L'analisi transazionale

Il metodo utilizzato dalla dott.ssa Todaro, integra varie correnti teoriche psicologiche (Cognitivo-Comportamentale, Gestalt, interpersonale, Psicodinamica, Logoterapia) ma soprattutto dà particolare attenzione all'Analisi Transazionale.

L’analisi transazionale (A.T.) è una teoria psicologica elaborata intorno agli anni ’50 da parte di un gruppo di psicoanalisti, di cui era caposcuola lo psichiatra statunitense Eric Berne. L’A.T. può essere pensata come un’evoluzione in senso relazionale della psicoanalisi freudiana. 

Il terapeuta in questo tipo di terapia rappresenta un “mediatore” dei processi di auto responsabilizzazione: il paziente è responsabile del suo processo di cambiamento. 

L’A.T. ha una visione filosofica di tipo umanistico: il paziente viene riconosciuto dotato di un valore intrinseco (“OK”), capace di pensare, di prendere decisioni per la propria vita e di modificare quelle che risultino inadeguate nel presente. 

La teoria dell’A.T. si fonda su un modello decisionale. Ognuno di noi impara comportamenti specifici e decide un piano di vita nell’infanzia. Seppur le nostre decisioni infantili siano molto influenzate dai genitori e da altre persone significative, siamo noi stessi che prendiamo tali decisioni, ciascuno nel suo modo specifico.
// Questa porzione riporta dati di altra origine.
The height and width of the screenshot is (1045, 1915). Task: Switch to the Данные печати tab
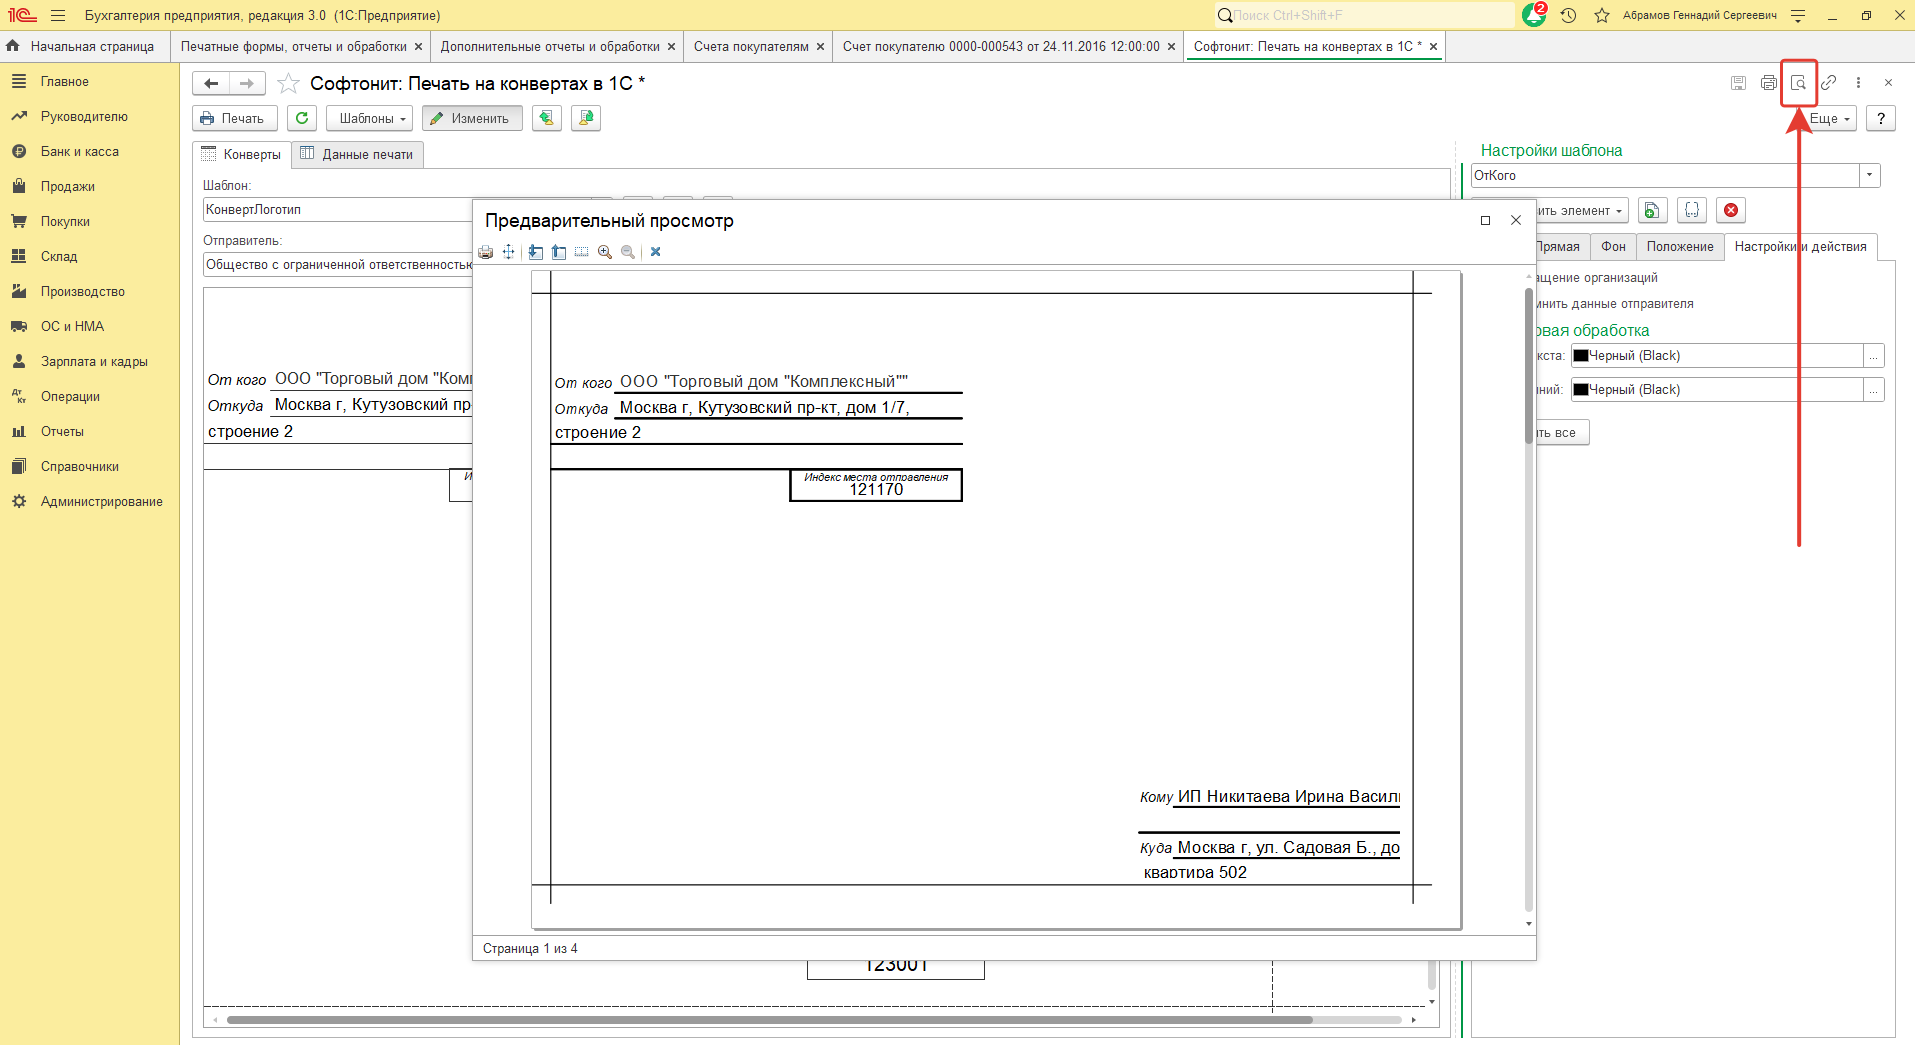pyautogui.click(x=358, y=154)
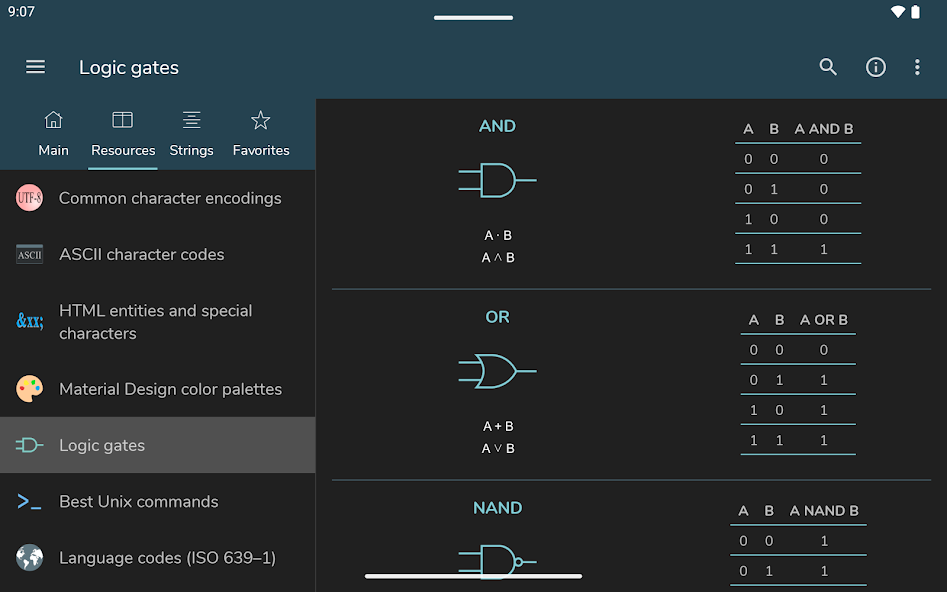Open the Favorites star tab

pos(261,134)
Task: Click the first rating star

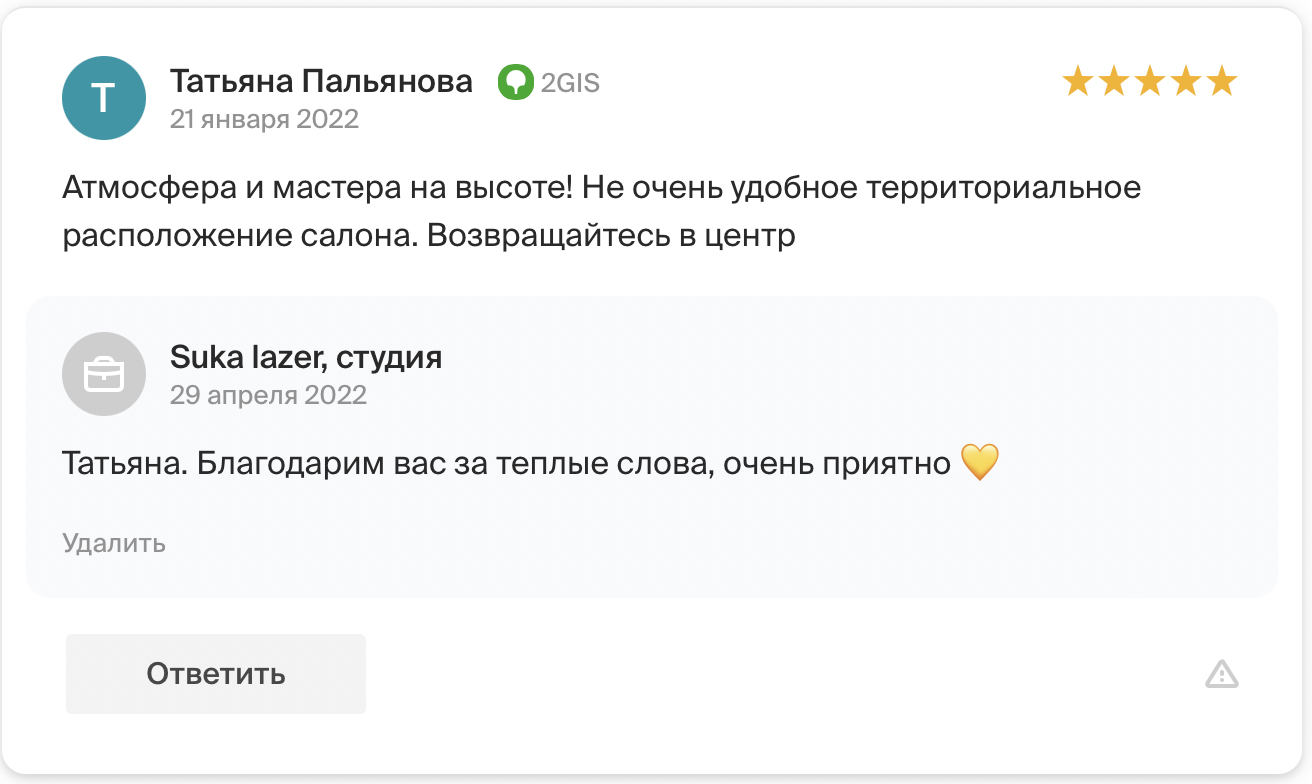Action: coord(1078,81)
Quindi avendo deciso noi il nostro piano di vita, abbiamo anche il potere di cambiarlo, prendendo nuove decisioni in qualsiasi istante.

Berne scelse di basare l’AT sul comportamento osservabile degli individui e per descriverlo utilizzò il termine “Stato dell’Io” individuandone tre: Genitore, Adulto, Bambino. Il modello degli Stati dell’Io aiuta a comprendere come esprimiamo la nostra personalità in termini di comportamenti, pensieri ed emozioni. Lo stato dell’Io risulta un modo di essere osservabile che è correlato a certi sentimenti e pensieri e che fissa uno schema di riferimento per prendere decisioni. Il Genitore è l’insieme di pensieri, sentimenti e comportamenti che assimiliamo dall’esterno nel corso dell’infanzia e nel proseguire della vita dal rapporto con i nostri genitori reali (o chi ne fa le veci). Mentre dall’esterno l’attivazione di questo stato dell’Io si riconosce spesso in comportamenti critici o protettivi, dall’interno è percepito sotto forma di antichi messaggi genitoriali che continuano ad influenzare il Bambino interno. L’Adulto è un insieme di pensieri, sentimenti e comportamenti inerenti al qui ed ora e denota la nostra capacità di elaborare di continuo nuovi dati, per poi trovare strategie efficaci per far fronte alle situazioni quotidiane. Il Bambino è l’insieme di pensieri, sentimenti e comportamenti che risalgono all’infanzia. Fa riferimento alle registrazioni delle prime esperienze di vita e delle “posizioni” che il bambino ha assunto verso se stesso e gli altri: la persona mette in atto vecchi comportamenti dell’infanzia e reagisce come faceva da bambino. Ognuno di noi possiede ed utilizza tutti e tre gli Stati dell’Io, nonostante possa esservi la tendenza ad usare uno dei tre in modo privilegiato. 

L’Analista Transazionale stimola la persona a riconoscere e a rendersi consapevole degli stati dell’Io che attiva così da rendere possibile l’utilizzo di tutti e tre in maniera positiva, incrementando  le opzioni a disposizione e favorendo un miglioramento della qualità della vita e delle relazioni. Infatti l’obiettivo primario del terapeuta A.T. è decontaminare l’Adulto: in questa maniera il paziente potrà agire nel presente in modo efficiente ed adeguato, integrando nel suo modo di agire sia gli insegnamenti proveniente dal suo Genitore, sia le esperienze racchiuse nel suo Bambino. L’Adulto ascolta e verifica i dati che giungono dagli altri stati dell’Io, esamina pertanto se le informazioni provenienti dal Genitore sono funzionali e convalidate dalla realtà dei fatti e se quelle derivanti dal Bambino sono adeguate alla realtà di oggi.   

Nell’ottica dell’A.T. si può arrivare a liberarci dai condizionamenti esterni ed interni nel momento in cui vengono recuperate tre capacità: la consapevolezza, la spontaneità e l’intimità.

Il cambiamento in psicoterapia secondo l’A.T. consiste nel recupero dell’autonomia dell’individuo, intesa come capacità di usare attivamente e responsabilmente le proprie risorse e competenze per operare scelte funzionali in relazione ai propri desideri e sulla base del proprio contesto attuale di appartenenza e inserimento.